** START Dataset content **
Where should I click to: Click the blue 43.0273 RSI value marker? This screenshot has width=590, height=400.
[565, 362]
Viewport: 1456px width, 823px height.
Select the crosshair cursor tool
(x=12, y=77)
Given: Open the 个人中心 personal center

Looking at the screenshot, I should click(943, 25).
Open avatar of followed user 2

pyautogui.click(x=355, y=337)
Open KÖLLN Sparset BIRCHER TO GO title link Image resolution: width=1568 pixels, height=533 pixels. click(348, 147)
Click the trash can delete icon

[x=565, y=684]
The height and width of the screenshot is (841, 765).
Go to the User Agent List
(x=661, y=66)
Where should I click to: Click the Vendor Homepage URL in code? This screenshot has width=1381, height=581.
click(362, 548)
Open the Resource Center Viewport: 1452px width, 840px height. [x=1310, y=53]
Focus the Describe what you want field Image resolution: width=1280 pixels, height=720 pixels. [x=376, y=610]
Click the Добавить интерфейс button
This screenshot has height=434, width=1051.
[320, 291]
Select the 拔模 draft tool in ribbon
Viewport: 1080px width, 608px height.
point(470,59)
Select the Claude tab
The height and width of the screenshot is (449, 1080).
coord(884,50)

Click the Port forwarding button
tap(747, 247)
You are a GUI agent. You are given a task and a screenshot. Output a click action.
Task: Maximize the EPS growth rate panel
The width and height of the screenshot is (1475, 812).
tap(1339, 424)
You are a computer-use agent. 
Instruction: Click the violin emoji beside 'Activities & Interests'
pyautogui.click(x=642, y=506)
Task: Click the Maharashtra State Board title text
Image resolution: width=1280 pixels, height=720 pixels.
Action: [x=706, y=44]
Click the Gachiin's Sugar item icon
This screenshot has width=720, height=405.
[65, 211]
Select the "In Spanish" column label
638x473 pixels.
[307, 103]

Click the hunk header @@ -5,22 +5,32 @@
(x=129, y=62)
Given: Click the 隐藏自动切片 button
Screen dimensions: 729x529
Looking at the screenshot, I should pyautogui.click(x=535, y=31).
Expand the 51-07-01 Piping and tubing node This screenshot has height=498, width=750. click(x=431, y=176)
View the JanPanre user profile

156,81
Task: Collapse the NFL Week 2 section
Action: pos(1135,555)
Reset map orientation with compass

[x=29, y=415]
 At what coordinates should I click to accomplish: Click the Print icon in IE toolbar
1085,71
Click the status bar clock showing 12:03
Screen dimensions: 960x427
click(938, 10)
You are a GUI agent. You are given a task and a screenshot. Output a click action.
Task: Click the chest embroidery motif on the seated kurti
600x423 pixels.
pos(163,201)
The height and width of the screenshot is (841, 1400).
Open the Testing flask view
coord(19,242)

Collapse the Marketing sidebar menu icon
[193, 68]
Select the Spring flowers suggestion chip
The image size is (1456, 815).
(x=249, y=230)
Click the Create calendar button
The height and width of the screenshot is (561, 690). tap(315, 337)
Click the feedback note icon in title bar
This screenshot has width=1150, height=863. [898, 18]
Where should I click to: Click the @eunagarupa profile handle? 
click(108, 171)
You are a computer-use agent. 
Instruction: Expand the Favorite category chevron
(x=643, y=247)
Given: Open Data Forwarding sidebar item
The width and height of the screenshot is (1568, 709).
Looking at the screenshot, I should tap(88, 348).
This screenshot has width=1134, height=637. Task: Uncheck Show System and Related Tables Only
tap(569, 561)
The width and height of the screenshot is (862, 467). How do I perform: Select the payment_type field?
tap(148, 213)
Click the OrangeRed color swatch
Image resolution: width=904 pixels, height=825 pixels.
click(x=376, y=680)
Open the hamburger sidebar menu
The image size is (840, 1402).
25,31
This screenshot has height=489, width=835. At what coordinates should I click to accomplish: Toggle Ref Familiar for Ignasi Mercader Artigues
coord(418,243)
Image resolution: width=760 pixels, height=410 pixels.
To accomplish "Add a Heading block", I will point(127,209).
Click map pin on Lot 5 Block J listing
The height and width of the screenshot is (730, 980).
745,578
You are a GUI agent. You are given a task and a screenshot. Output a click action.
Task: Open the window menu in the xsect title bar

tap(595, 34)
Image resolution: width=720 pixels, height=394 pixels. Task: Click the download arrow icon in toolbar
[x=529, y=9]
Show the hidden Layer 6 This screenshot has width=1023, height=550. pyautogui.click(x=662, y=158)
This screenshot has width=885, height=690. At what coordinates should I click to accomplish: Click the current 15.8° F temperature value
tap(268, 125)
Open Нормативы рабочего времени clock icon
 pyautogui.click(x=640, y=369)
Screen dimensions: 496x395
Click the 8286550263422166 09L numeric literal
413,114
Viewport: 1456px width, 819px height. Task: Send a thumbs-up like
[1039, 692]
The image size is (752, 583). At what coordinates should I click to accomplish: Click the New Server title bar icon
** END Dataset content **
● Work to complete
Rewrite the lines above, putting "cross cursor" wherever "crosshair cursor" appears and leaving everything else unchanged.

● Exercise answer
Where should I click to: Click the blue 43.0273 RSI value marker? This screenshot has width=590, height=400.
[565, 362]
Viewport: 1456px width, 823px height.
Select the cross cursor tool
(x=12, y=77)
Given: Open the 个人中心 personal center

Looking at the screenshot, I should click(943, 25).
Open avatar of followed user 2

pyautogui.click(x=355, y=337)
Open KÖLLN Sparset BIRCHER TO GO title link Image resolution: width=1568 pixels, height=533 pixels. click(348, 147)
Click the trash can delete icon

[x=565, y=684]
The height and width of the screenshot is (841, 765).
Go to the User Agent List
(x=661, y=66)
Where should I click to: Click the Vendor Homepage URL in code? This screenshot has width=1381, height=581.
click(362, 548)
Open the Resource Center Viewport: 1452px width, 840px height. [x=1310, y=53]
Focus the Describe what you want field Image resolution: width=1280 pixels, height=720 pixels. [x=376, y=610]
Click the Добавить интерфейс button
This screenshot has height=434, width=1051.
[320, 291]
Select the 拔模 draft tool in ribbon
Viewport: 1080px width, 608px height.
point(470,59)
Select the Claude tab
The height and width of the screenshot is (449, 1080).
coord(884,50)

Click the Port forwarding button
tap(747, 247)
You are a GUI agent. You are given a task and a screenshot. Output a click action.
Task: Maximize the EPS growth rate panel
The width and height of the screenshot is (1475, 812).
tap(1339, 424)
You are a computer-use agent. 
Instruction: Click the violin emoji beside 'Activities & Interests'
pyautogui.click(x=642, y=506)
Task: Click the Maharashtra State Board title text
Image resolution: width=1280 pixels, height=720 pixels.
Action: [x=706, y=44]
Click the Gachiin's Sugar item icon
This screenshot has width=720, height=405.
[65, 211]
Select the "In Spanish" column label
638x473 pixels.
[307, 103]

Click the hunk header @@ -5,22 +5,32 @@
(x=129, y=62)
Given: Click the 隐藏自动切片 button
Screen dimensions: 729x529
Looking at the screenshot, I should pyautogui.click(x=535, y=31).
Expand the 51-07-01 Piping and tubing node This screenshot has height=498, width=750. click(x=431, y=176)
View the JanPanre user profile

156,81
Task: Collapse the NFL Week 2 section
Action: pos(1135,555)
Reset map orientation with compass

[x=29, y=415]
 At what coordinates should I click to accomplish: Click the Print icon in IE toolbar
1085,71
Click the status bar clock showing 12:03
Screen dimensions: 960x427
click(938, 10)
You are a GUI agent. You are given a task and a screenshot. Output a click action.
Task: Click the chest embroidery motif on the seated kurti
600x423 pixels.
pos(163,201)
The height and width of the screenshot is (841, 1400).
Open the Testing flask view
coord(19,242)

Collapse the Marketing sidebar menu icon
[193, 68]
Select the Spring flowers suggestion chip
The image size is (1456, 815).
(x=249, y=230)
Click the Create calendar button
The height and width of the screenshot is (561, 690). tap(315, 337)
Click the feedback note icon in title bar
This screenshot has width=1150, height=863. [898, 18]
Where should I click to: Click the @eunagarupa profile handle? 
click(108, 171)
You are a computer-use agent. 
Instruction: Expand the Favorite category chevron
(x=643, y=247)
Given: Open Data Forwarding sidebar item
The width and height of the screenshot is (1568, 709).
Looking at the screenshot, I should tap(88, 348).
This screenshot has width=1134, height=637. Task: Uncheck Show System and Related Tables Only
tap(569, 561)
The width and height of the screenshot is (862, 467). How do I perform: Select the payment_type field?
tap(148, 213)
Click the OrangeRed color swatch
Image resolution: width=904 pixels, height=825 pixels.
click(x=376, y=680)
Open the hamburger sidebar menu
The image size is (840, 1402).
25,31
This screenshot has height=489, width=835. At what coordinates should I click to accomplish: Toggle Ref Familiar for Ignasi Mercader Artigues
coord(418,243)
Image resolution: width=760 pixels, height=410 pixels.
To accomplish "Add a Heading block", I will point(127,209).
Click map pin on Lot 5 Block J listing
The height and width of the screenshot is (730, 980).
745,578
You are a GUI agent. You are given a task and a screenshot. Output a click action.
Task: Open the window menu in the xsect title bar

tap(595, 34)
Image resolution: width=720 pixels, height=394 pixels. Task: Click the download arrow icon in toolbar
[x=529, y=9]
Show the hidden Layer 6 This screenshot has width=1023, height=550. pyautogui.click(x=662, y=158)
This screenshot has width=885, height=690. At what coordinates should I click to accomplish: Click the current 15.8° F temperature value
tap(268, 125)
Open Нормативы рабочего времени clock icon
 pyautogui.click(x=640, y=369)
Screen dimensions: 496x395
Click the 8286550263422166 09L numeric literal
413,114
Viewport: 1456px width, 819px height. Task: Send a thumbs-up like
[1039, 692]
The image size is (752, 583). At what coordinates should I click to accomplish: Click the New Server title bar icon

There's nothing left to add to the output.